The Whole View, Episode 459: Gluten-Free Baking, Our Best Tips and Tricks. 

Welcome back to episode 459! (0:28)

Today, Sarah and Stacy will discuss baking and sharing their tips and recommendations for gluten-free baking.

They've received quite a number of questions regarding this topic.

Stacy recently revised a Lactation Cookie recipe from several years ago and realized just how much her mindset has changed since then.

Sarah and Stacy started from a one-sided Paleo approach but gradually moved toward a nutrivore, nutrient-dense mindset.

Sarah mentions she's currently working on a new website dedicated to Nutrivore!
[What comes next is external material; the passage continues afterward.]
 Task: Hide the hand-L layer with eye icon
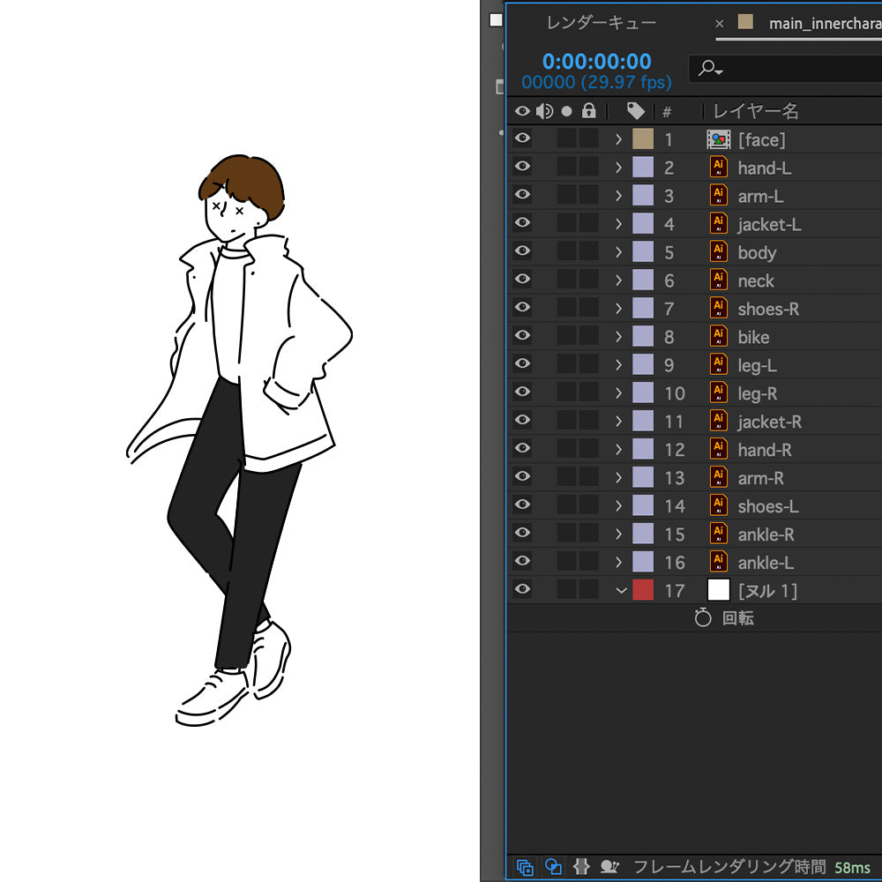(x=523, y=167)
So listeners should keep an eye out for updates.

It's important to get away from this dogmatic approach to food to ensure you're giving your body enough variation for it to heal.

Heritage Wheat for Gluten-Free Baking

Actually, the gluten content of heritage wheat is about the same as modern wheat, so from a celiac perspective, they're both problematic. (13:30)

Stacy adds that gluten-sensitive vs. celiac is where you might notice a difference. As someone with Celiac Disease, even trace amounts of gluten will cause her issues.

It's often thought that ancient wheat has less gluten, which is simply not true.

Estimates as much as 55% of the population have gluten sensitivity genes.

However, if you aren't wheat or gluten-sensitive, ancient/heritage wheat is definitely a better choice than modern wheat.

Studies do show that ancient wheat has an overall anti-inflammatory profile, whereas modern wheat has a pro-inflammatory profile. 

Sarah recommends this great review article for more information.

Scientists have a hard time pinpointing exactly why. Still, it seems to be a collection of small nutritional differences, slightly more digestible gluten, slightly more polyphenols, more carotenoids (lutein), and a slightly better effect on the microbiome.

Benefits of Almond Flour

Sarah has had a pretty long journey with almond flour. She used to use it all the time, then not at all, and it eventually started to creep back in. (19:40)

There are definitely health benefits to an ounce or two of nuts per day, which translates to ⅓ to ⅔ cups.

Almond flour is one of the more nutrient-dense flour alternatives, meaning it has more essential nutrients per calorie. And, like we covered in episode 413, it's good for the gut!

But, when we're talking about a treat, we're accepting that it's not going to be super nutrient-dense, generally.

Sarah prefers the chemistry of cassava flour for most applications. But, she also still uses almond flour. 

She adds she does have some other more obscure flours in her pantry but rarely uses them (plantain, tigernut, sunflower, coconut, sweet potato, chestnut).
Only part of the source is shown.